What is needed is an exact transcription of every record below.

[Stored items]
____________

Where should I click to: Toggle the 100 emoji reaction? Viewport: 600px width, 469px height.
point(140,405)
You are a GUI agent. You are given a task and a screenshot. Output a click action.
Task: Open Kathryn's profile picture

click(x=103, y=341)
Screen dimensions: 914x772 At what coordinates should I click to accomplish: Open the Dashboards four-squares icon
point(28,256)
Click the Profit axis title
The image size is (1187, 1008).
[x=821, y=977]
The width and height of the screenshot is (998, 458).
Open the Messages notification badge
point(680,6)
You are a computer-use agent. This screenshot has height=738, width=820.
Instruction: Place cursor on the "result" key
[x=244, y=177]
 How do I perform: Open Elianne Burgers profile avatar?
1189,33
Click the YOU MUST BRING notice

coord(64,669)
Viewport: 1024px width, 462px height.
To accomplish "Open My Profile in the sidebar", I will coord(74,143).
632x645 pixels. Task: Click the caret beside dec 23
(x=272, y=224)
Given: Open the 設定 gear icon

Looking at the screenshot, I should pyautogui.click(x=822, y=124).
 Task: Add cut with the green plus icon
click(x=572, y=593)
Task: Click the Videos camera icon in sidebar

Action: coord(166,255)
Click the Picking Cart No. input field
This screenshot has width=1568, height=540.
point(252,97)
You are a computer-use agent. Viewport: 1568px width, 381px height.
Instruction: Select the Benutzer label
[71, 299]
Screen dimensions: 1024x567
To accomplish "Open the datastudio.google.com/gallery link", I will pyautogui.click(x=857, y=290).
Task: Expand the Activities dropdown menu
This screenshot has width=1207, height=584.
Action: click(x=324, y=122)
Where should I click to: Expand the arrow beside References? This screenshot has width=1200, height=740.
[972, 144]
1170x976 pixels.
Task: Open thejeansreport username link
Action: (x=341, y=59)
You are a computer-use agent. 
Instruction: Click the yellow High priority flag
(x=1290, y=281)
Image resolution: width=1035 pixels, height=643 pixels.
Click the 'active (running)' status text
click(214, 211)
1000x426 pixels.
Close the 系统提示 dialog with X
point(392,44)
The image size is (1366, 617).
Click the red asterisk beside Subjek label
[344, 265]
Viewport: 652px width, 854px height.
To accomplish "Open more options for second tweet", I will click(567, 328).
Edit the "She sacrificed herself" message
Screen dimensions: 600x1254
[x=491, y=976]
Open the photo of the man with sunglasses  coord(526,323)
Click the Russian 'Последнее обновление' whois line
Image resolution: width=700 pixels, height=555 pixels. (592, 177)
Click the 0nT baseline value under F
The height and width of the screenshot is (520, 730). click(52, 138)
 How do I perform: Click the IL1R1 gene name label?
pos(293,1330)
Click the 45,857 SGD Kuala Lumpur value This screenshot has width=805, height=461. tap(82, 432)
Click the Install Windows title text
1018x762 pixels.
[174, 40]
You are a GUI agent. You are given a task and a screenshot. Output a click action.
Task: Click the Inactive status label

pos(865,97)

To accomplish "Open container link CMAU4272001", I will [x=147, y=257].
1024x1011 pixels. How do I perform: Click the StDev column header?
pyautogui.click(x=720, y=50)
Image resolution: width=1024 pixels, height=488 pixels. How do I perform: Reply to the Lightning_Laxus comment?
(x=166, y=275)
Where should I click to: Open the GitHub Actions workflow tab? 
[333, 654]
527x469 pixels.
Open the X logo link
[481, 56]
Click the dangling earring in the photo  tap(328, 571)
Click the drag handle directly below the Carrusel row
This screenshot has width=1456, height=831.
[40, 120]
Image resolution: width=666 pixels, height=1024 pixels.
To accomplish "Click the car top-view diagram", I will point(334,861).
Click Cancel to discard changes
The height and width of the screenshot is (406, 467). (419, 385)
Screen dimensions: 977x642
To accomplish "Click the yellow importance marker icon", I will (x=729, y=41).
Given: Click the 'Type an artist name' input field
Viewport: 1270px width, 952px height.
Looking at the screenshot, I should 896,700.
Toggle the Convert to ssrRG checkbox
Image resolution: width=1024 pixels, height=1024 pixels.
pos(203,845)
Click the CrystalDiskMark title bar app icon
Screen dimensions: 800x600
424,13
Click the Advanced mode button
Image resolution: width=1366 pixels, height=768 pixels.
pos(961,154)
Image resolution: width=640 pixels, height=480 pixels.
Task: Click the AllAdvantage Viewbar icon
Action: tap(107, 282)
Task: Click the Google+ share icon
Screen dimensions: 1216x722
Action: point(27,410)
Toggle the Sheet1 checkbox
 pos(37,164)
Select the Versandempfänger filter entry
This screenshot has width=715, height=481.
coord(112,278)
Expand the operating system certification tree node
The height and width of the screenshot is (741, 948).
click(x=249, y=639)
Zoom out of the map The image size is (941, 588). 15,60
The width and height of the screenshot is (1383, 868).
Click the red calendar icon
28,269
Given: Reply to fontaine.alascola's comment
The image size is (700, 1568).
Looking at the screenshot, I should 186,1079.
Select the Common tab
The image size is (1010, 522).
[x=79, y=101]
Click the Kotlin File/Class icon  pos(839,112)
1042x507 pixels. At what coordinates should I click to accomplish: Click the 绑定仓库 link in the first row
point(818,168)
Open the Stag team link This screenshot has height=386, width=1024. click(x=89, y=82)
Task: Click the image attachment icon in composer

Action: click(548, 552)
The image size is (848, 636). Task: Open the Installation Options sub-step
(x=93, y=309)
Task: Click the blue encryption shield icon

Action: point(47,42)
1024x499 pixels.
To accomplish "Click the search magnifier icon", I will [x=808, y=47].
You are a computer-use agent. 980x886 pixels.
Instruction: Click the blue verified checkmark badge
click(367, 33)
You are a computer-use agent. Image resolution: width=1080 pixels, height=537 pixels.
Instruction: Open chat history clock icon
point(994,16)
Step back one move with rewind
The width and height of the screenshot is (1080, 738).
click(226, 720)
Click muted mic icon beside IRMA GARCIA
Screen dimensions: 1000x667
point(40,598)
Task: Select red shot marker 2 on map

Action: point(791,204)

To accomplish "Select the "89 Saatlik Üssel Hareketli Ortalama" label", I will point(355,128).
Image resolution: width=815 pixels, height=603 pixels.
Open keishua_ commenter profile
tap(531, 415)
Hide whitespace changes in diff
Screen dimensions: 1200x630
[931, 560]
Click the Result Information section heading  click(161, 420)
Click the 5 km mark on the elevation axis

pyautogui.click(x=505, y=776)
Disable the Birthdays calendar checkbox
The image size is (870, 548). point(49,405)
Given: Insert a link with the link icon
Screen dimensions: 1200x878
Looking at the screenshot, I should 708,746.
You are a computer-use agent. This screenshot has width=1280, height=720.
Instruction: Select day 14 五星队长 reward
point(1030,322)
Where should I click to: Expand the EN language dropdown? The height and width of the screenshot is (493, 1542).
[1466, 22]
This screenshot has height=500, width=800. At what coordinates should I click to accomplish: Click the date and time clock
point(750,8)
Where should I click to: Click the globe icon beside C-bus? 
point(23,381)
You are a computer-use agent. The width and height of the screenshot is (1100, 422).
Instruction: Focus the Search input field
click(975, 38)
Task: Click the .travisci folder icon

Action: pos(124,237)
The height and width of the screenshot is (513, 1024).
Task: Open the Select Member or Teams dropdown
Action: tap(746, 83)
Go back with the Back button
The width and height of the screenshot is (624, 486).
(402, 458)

____________

YOUR SOLUTION →
Where should I click to: Toggle the 100 emoji reaction? Viewport: 600px width, 469px height.
point(140,405)
You are a GUI agent. You are given a task and a screenshot. Output a click action.
Task: Open Kathryn's profile picture

click(x=103, y=341)
Screen dimensions: 914x772 At what coordinates should I click to accomplish: Open the Dashboards four-squares icon
point(28,256)
Click the Profit axis title
The image size is (1187, 1008).
[x=821, y=977]
The width and height of the screenshot is (998, 458).
Open the Messages notification badge
point(680,6)
You are a computer-use agent. This screenshot has height=738, width=820.
Instruction: Place cursor on the "result" key
[x=244, y=177]
 How do I perform: Open Elianne Burgers profile avatar?
1189,33
Click the YOU MUST BRING notice

coord(64,669)
Viewport: 1024px width, 462px height.
To accomplish "Open My Profile in the sidebar", I will coord(74,143).
632x645 pixels. Task: Click the caret beside dec 23
(x=272, y=224)
Given: Open the 設定 gear icon

Looking at the screenshot, I should pyautogui.click(x=822, y=124).
 Task: Add cut with the green plus icon
click(x=572, y=593)
Task: Click the Videos camera icon in sidebar

Action: coord(166,255)
Click the Picking Cart No. input field
This screenshot has width=1568, height=540.
point(252,97)
You are a computer-use agent. Viewport: 1568px width, 381px height.
Instruction: Select the Benutzer label
[71, 299]
Screen dimensions: 1024x567
To accomplish "Open the datastudio.google.com/gallery link", I will pyautogui.click(x=857, y=290).
Task: Expand the Activities dropdown menu
This screenshot has width=1207, height=584.
Action: click(x=324, y=122)
Where should I click to: Expand the arrow beside References? This screenshot has width=1200, height=740.
[972, 144]
1170x976 pixels.
Task: Open thejeansreport username link
Action: (x=341, y=59)
You are a computer-use agent. 
Instruction: Click the yellow High priority flag
(x=1290, y=281)
Image resolution: width=1035 pixels, height=643 pixels.
Click the 'active (running)' status text
click(214, 211)
1000x426 pixels.
Close the 系统提示 dialog with X
point(392,44)
The image size is (1366, 617).
Click the red asterisk beside Subjek label
[344, 265]
Viewport: 652px width, 854px height.
To accomplish "Open more options for second tweet", I will click(567, 328).
Edit the "She sacrificed herself" message
Screen dimensions: 600x1254
[x=491, y=976]
Open the photo of the man with sunglasses  coord(526,323)
Click the Russian 'Последнее обновление' whois line
Image resolution: width=700 pixels, height=555 pixels. (592, 177)
Click the 0nT baseline value under F
The height and width of the screenshot is (520, 730). click(52, 138)
 How do I perform: Click the IL1R1 gene name label?
pos(293,1330)
Click the 45,857 SGD Kuala Lumpur value This screenshot has width=805, height=461. tap(82, 432)
Click the Install Windows title text
1018x762 pixels.
[174, 40]
You are a GUI agent. You are given a task and a screenshot. Output a click action.
Task: Click the Inactive status label

pos(865,97)

To accomplish "Open container link CMAU4272001", I will [x=147, y=257].
1024x1011 pixels. How do I perform: Click the StDev column header?
pyautogui.click(x=720, y=50)
Image resolution: width=1024 pixels, height=488 pixels. How do I perform: Reply to the Lightning_Laxus comment?
(x=166, y=275)
Where should I click to: Open the GitHub Actions workflow tab? 
[333, 654]
527x469 pixels.
Open the X logo link
[481, 56]
Click the dangling earring in the photo  tap(328, 571)
Click the drag handle directly below the Carrusel row
This screenshot has width=1456, height=831.
[40, 120]
Image resolution: width=666 pixels, height=1024 pixels.
To accomplish "Click the car top-view diagram", I will point(334,861).
Click Cancel to discard changes
The height and width of the screenshot is (406, 467). (419, 385)
Screen dimensions: 977x642
To accomplish "Click the yellow importance marker icon", I will (x=729, y=41).
Given: Click the 'Type an artist name' input field
Viewport: 1270px width, 952px height.
Looking at the screenshot, I should 896,700.
Toggle the Convert to ssrRG checkbox
Image resolution: width=1024 pixels, height=1024 pixels.
pos(203,845)
Click the CrystalDiskMark title bar app icon
Screen dimensions: 800x600
424,13
Click the Advanced mode button
Image resolution: width=1366 pixels, height=768 pixels.
pos(961,154)
Image resolution: width=640 pixels, height=480 pixels.
Task: Click the AllAdvantage Viewbar icon
Action: tap(107, 282)
Task: Click the Google+ share icon
Screen dimensions: 1216x722
Action: point(27,410)
Toggle the Sheet1 checkbox
 pos(37,164)
Select the Versandempfänger filter entry
This screenshot has width=715, height=481.
coord(112,278)
Expand the operating system certification tree node
The height and width of the screenshot is (741, 948).
click(x=249, y=639)
Zoom out of the map The image size is (941, 588). 15,60
The width and height of the screenshot is (1383, 868).
Click the red calendar icon
28,269
Given: Reply to fontaine.alascola's comment
The image size is (700, 1568).
Looking at the screenshot, I should 186,1079.
Select the Common tab
The image size is (1010, 522).
[x=79, y=101]
Click the Kotlin File/Class icon  pos(839,112)
1042x507 pixels. At what coordinates should I click to accomplish: Click the 绑定仓库 link in the first row
point(818,168)
Open the Stag team link This screenshot has height=386, width=1024. click(x=89, y=82)
Task: Click the image attachment icon in composer

Action: click(548, 552)
The image size is (848, 636). Task: Open the Installation Options sub-step
(x=93, y=309)
Task: Click the blue encryption shield icon

Action: point(47,42)
1024x499 pixels.
To accomplish "Click the search magnifier icon", I will [x=808, y=47].
You are a computer-use agent. 980x886 pixels.
Instruction: Click the blue verified checkmark badge
click(367, 33)
You are a computer-use agent. Image resolution: width=1080 pixels, height=537 pixels.
Instruction: Open chat history clock icon
point(994,16)
Step back one move with rewind
The width and height of the screenshot is (1080, 738).
click(226, 720)
Click muted mic icon beside IRMA GARCIA
Screen dimensions: 1000x667
point(40,598)
Task: Select red shot marker 2 on map

Action: point(791,204)

To accomplish "Select the "89 Saatlik Üssel Hareketli Ortalama" label", I will point(355,128).
Image resolution: width=815 pixels, height=603 pixels.
Open keishua_ commenter profile
tap(531, 415)
Hide whitespace changes in diff
Screen dimensions: 1200x630
[931, 560]
Click the Result Information section heading  click(161, 420)
Click the 5 km mark on the elevation axis

pyautogui.click(x=505, y=776)
Disable the Birthdays calendar checkbox
The image size is (870, 548). point(49,405)
Given: Insert a link with the link icon
Screen dimensions: 1200x878
Looking at the screenshot, I should 708,746.
You are a computer-use agent. This screenshot has width=1280, height=720.
Instruction: Select day 14 五星队长 reward
point(1030,322)
Where should I click to: Expand the EN language dropdown? The height and width of the screenshot is (493, 1542).
[1466, 22]
This screenshot has height=500, width=800. At what coordinates should I click to accomplish: Click the date and time clock
point(750,8)
Where should I click to: Click the globe icon beside C-bus? 
point(23,381)
You are a computer-use agent. The width and height of the screenshot is (1100, 422).
Instruction: Focus the Search input field
click(975, 38)
Task: Click the .travisci folder icon

Action: pos(124,237)
The height and width of the screenshot is (513, 1024).
Task: Open the Select Member or Teams dropdown
Action: tap(746, 83)
Go back with the Back button
The width and height of the screenshot is (624, 486).
(402, 458)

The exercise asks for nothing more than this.